Considérant qu’il résulte de tout ce qui précède que la société Tamarelle, représentée par Maître Bourgoin, n’est pas fondée à soutenir que c’est à tort que, par le jugement attaqué, le tribunal administratif de Rouen l’a condamnée à payer la somme de 202 454,80 francs assortie des intérêts et de la capitalisation desdits intérêts et a mis pour moitié à sa charge les frais d’expertise ;

Sur les conclusions tendant à l’application de l’article L. 761-1 du code de justice administrative :

Considérant que les dispositions de l’article L. 761-1 du code de justice administrative font obstacle à ce que la commune d’Harfleur qui n’est pas, dans la présente instance, la partie perdante soit condamnée à payer à la société Tamarelle, représentée par Me Bourgoin, la somme qu’elle demande au titre des frais exposés par elle et non compris dans les dépens ;

Considérant qu’il y a lieu, dans les circonstances de l’espèce, en application des dispositions de l’article L. 761-1 du code de justice administrative de condamner la société Tamarelle, représentée par Me Bourgoin, à payer à la commune d’Harfleur une somme de 1 500 euros au titre des frais qu’elle a exposés et non compris dans les dépens ;

DECIDE :

Article 1er : La requête de la société Tamarelle, représentée par Me Bourgoin, est rejetée.

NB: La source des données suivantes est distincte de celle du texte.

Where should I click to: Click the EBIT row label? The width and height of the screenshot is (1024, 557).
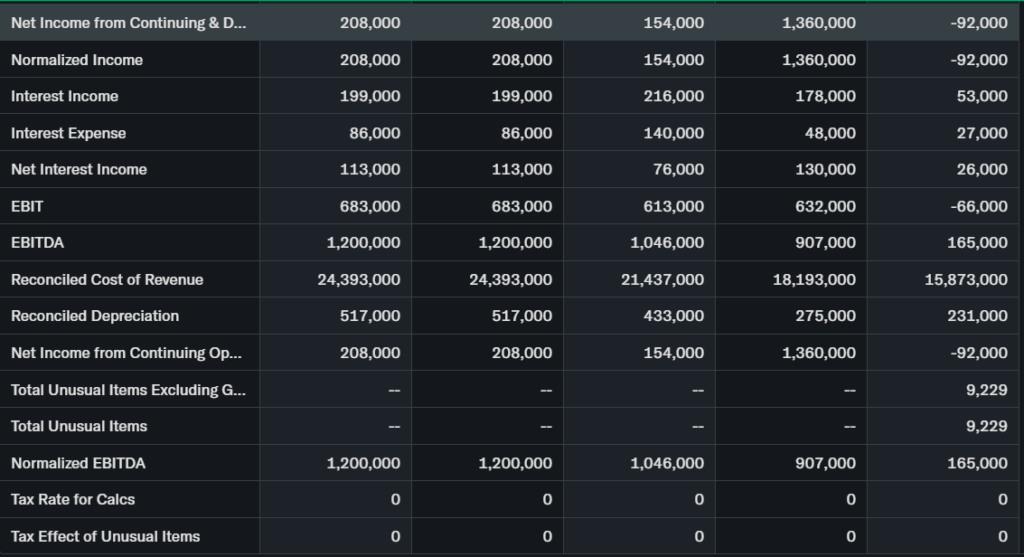pos(27,206)
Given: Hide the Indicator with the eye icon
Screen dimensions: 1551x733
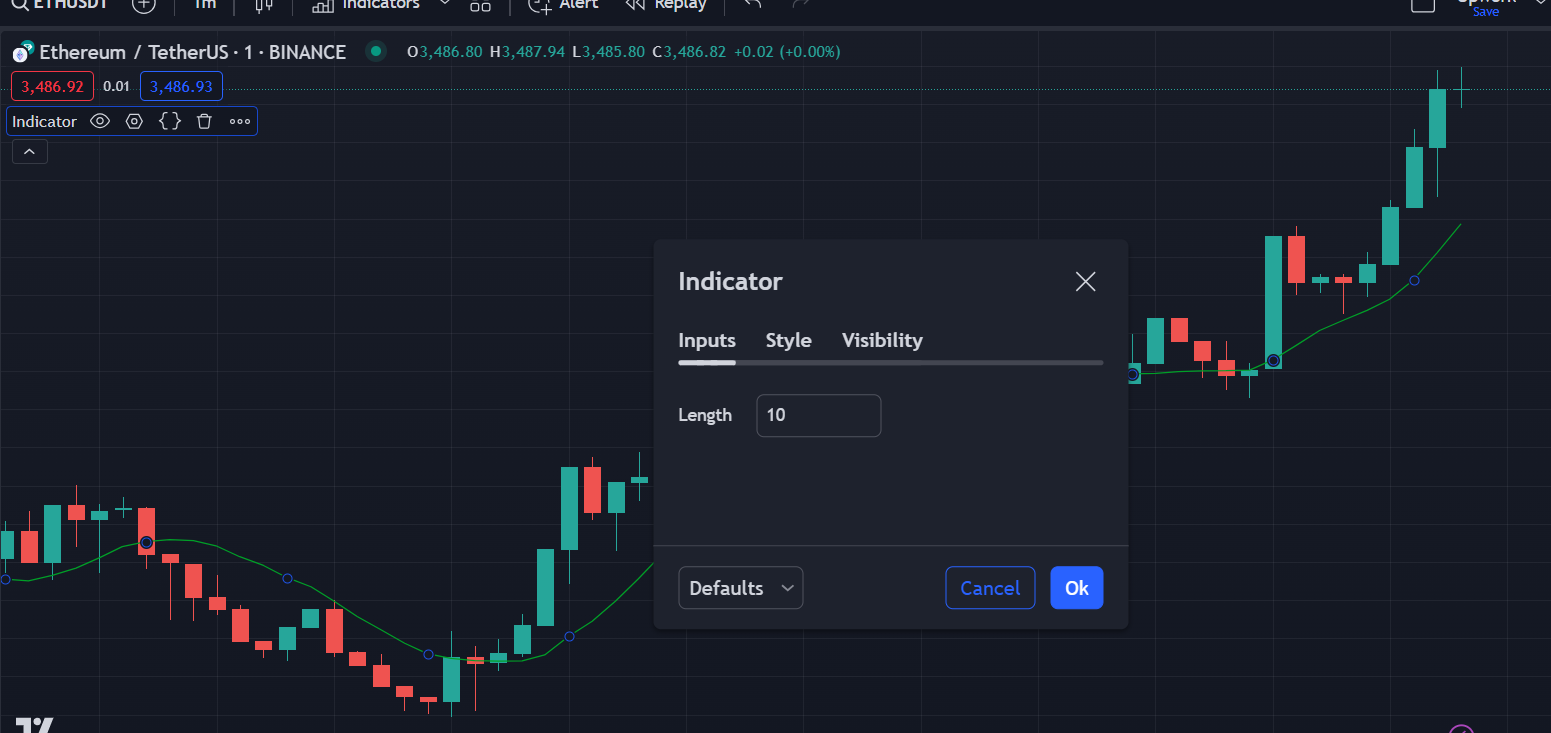Looking at the screenshot, I should [x=99, y=120].
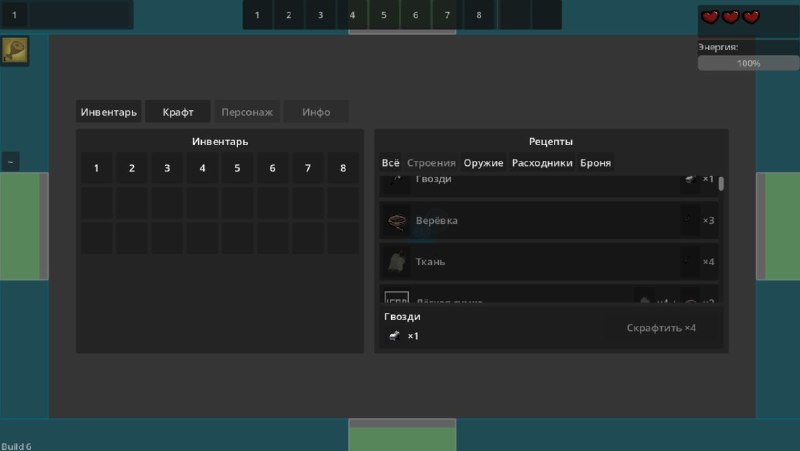Click the Скрафтить ×4 craft button
This screenshot has width=800, height=451.
coord(661,328)
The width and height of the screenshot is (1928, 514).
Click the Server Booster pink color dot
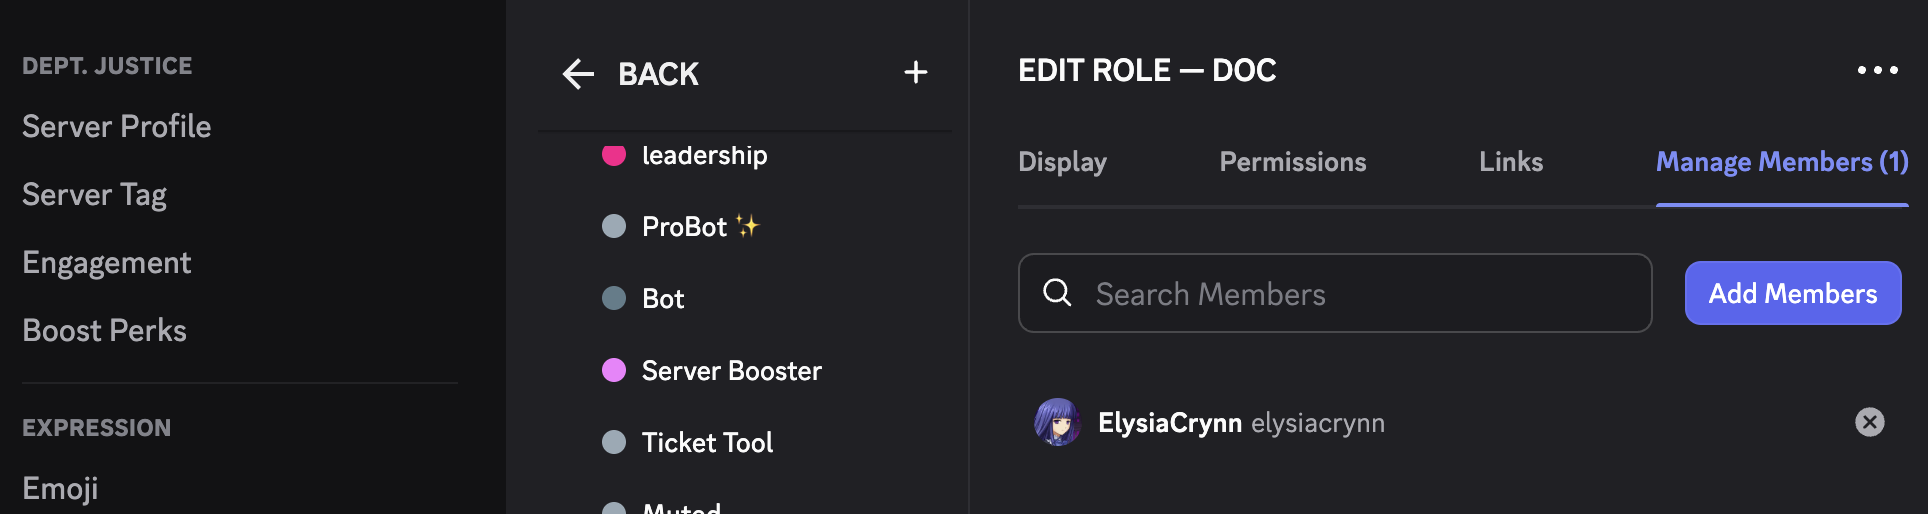614,371
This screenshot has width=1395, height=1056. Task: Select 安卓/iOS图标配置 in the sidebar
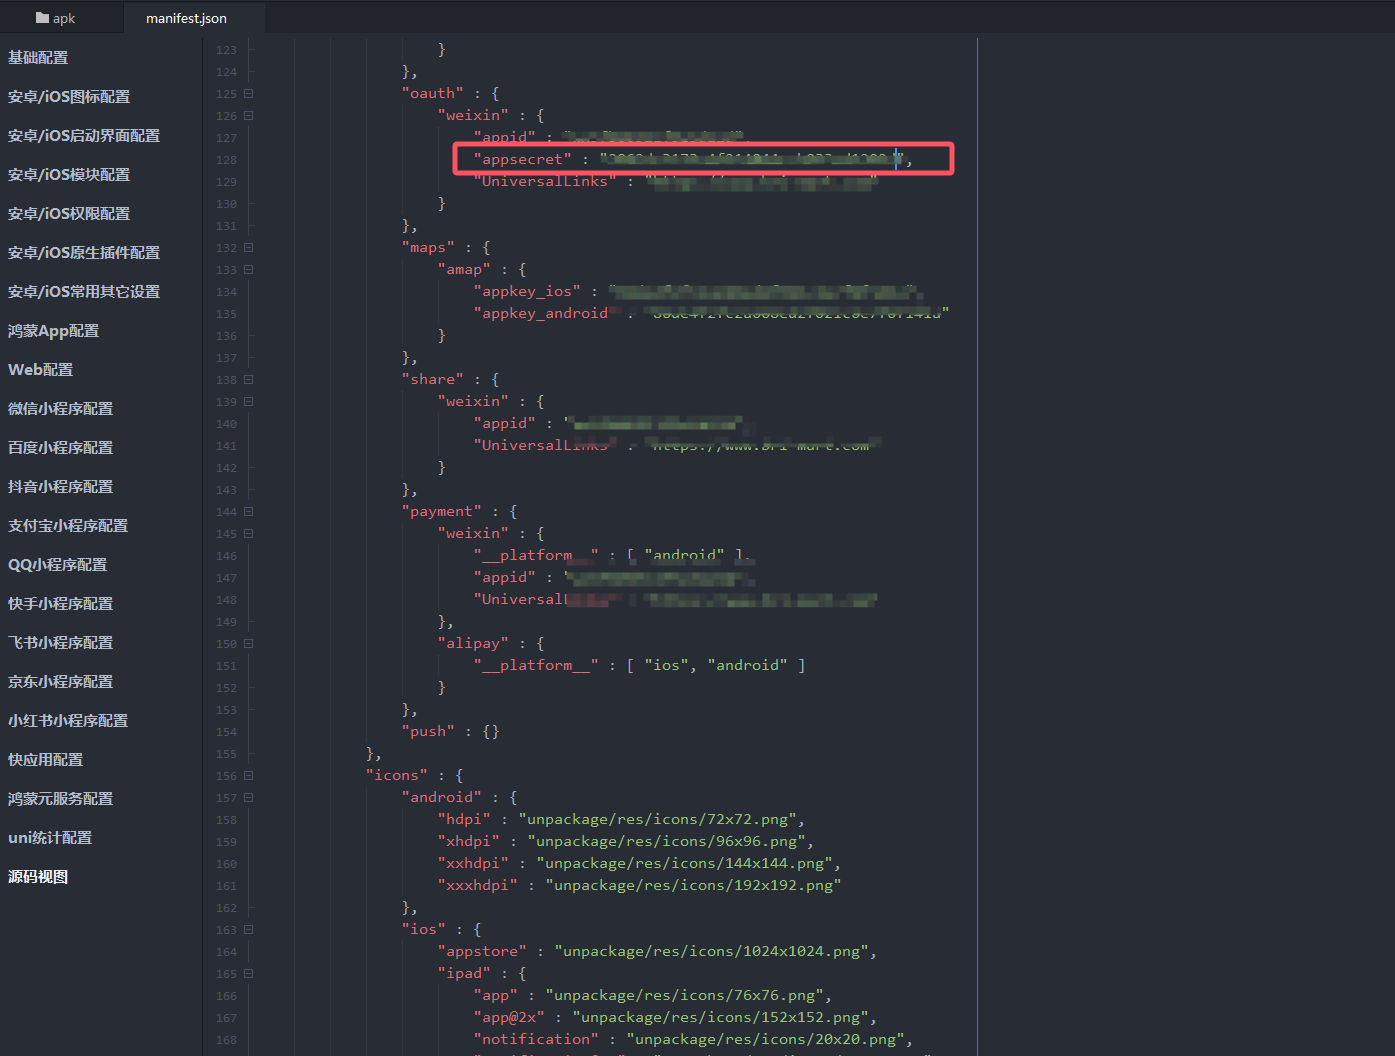tap(69, 97)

Article 2 : La société Jean-Philippe Tamarelle, représentée par Me Bourgoin, est condamnée à verser à la commune d’Harfleur une somme de 1 500 euros au titre de l’article L. 761-1 du code de justice administrative.

Article 3 : La présente décision sera notifiée à la société Jean-Philippe Tamarelle, représentée par Me Bourgoin, à Me Bourgoin, à Me Leblay, à la commune d’Harfleur ainsi qu’au ministre de l’économie, des finances et de l’industrie.